Document text:

Nick Cave Art Exhibit

  |   Video
  • We’ll take you on a tour of “Meet Me at the Center of the Earth,” a new exhibit at the Scottsdale Museum of Contemporary art featuring the work of artist Nick Cave.
Category: The Arts

View Transcript
Ted Simons:
"Meet Me at the Center of the Earth" is a new art exhibit at the Scottsdale museum of contemporary art. It's a traveling exhibition that showcases sculptured art in unique form of full body costumes. Nadine Arroyo Rodriguez introduces us to the works of artist Nick Cave.

Nadine Arroyo Rodriguez:
Pieces of art that celebrates culture and explores traditions and history with vibrant colors. Unique materials, and distinctive movements and sounds. These are the works of Nick Cave. The nationally recognized artist most notable for his unique sculptures of full-body costumes. The Scottsdale museum of contemporary art showcases the Nick Cave collection in an exhibition called "Meet Me at the Center of the Earth." The costumes are made of scavenged materials ranging from buttons, beads, and toys, to old sweaters, purses, and even human hair. The costumes are named for the sounds each makes when they are worn. Cave transforms discarded objects into works of art.

The exercise: Quote the Nick Cave exhibit transcript above in full, word for word.

Provided data:
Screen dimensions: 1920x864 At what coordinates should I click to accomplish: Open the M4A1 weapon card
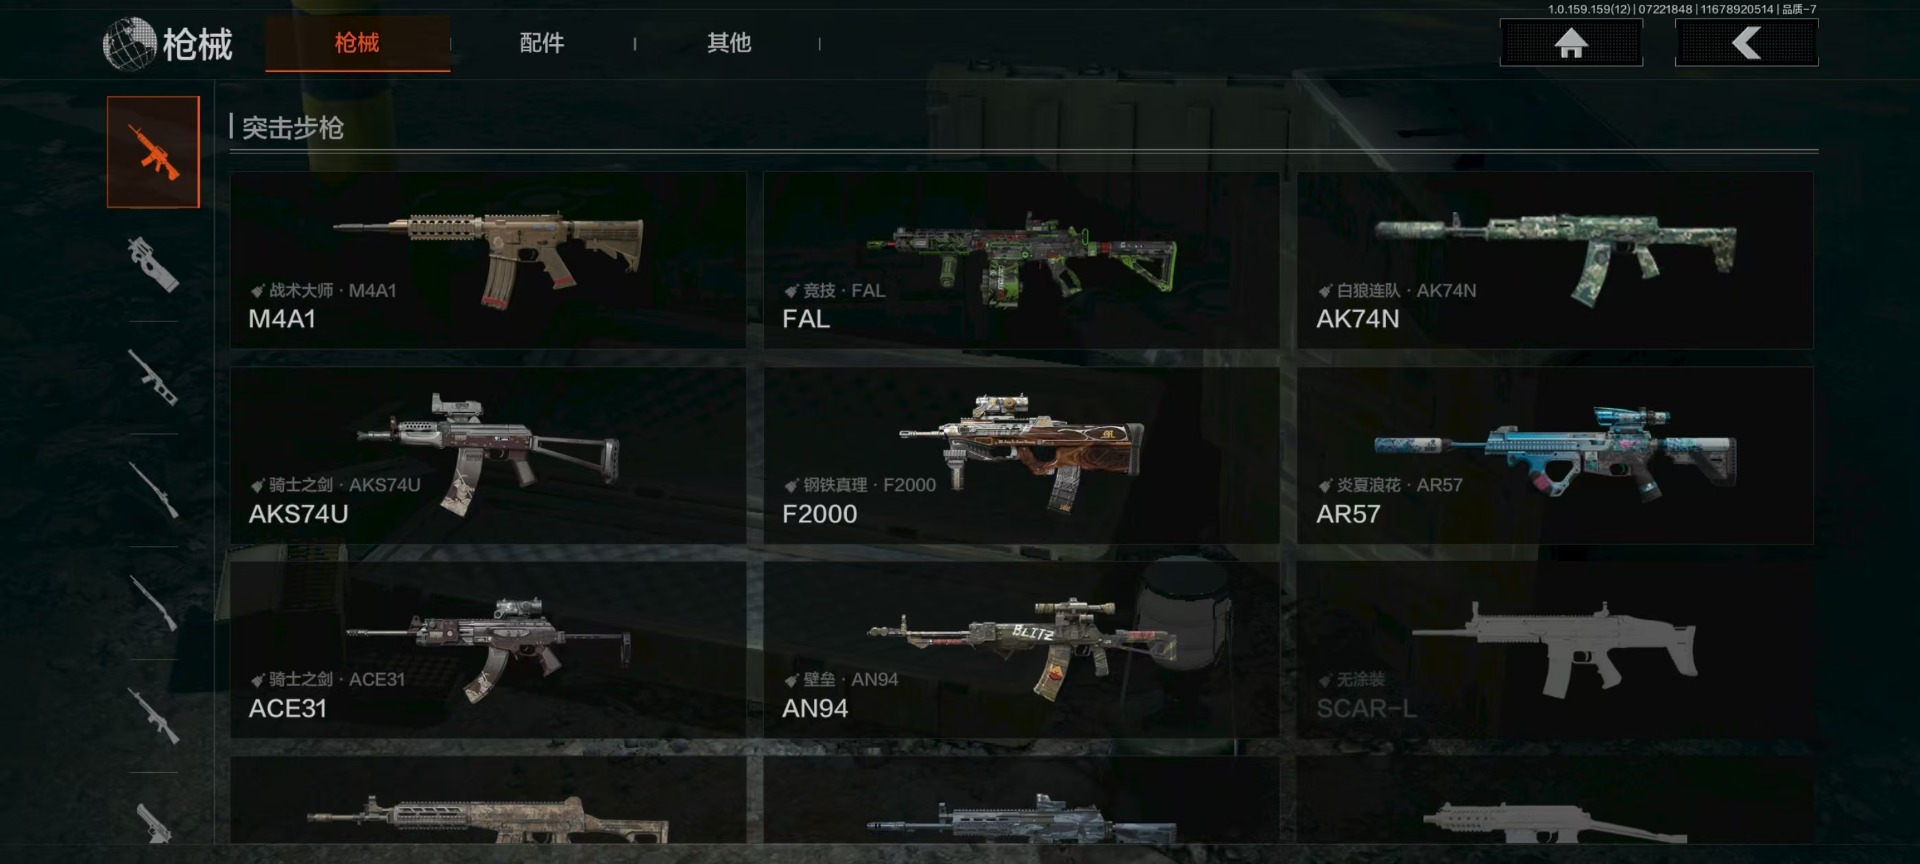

Finished task:
Nick Cave Art Exhibit

  |   Video
  • We’ll take you on a tour of “Meet Me at the Center of the Earth,” a new exhibit at the Scottsdale Museum of Contemporary art featuring the work of artist Nick Cave.
Category: The Arts

View Transcript
Ted Simons:
"Meet Me at the Center of the Earth" is a new art exhibit at the Scottsdale museum of contemporary art. It's a traveling exhibition that showcases sculptured art in unique form of full body costumes. Nadine Arroyo Rodriguez introduces us to the works of artist Nick Cave.

Nadine Arroyo Rodriguez:
Pieces of art that celebrates culture and explores traditions and history with vibrant colors. Unique materials, and distinctive movements and sounds. These are the works of Nick Cave. The nationally recognized artist most notable for his unique sculptures of full-body costumes. The Scottsdale museum of contemporary art showcases the Nick Cave collection in an exhibition called "Meet Me at the Center of the Earth." The costumes are made of scavenged materials ranging from buttons, beads, and toys, to old sweaters, purses, and even human hair. The costumes are named for the sounds each makes when they are worn. Cave transforms discarded objects into works of art.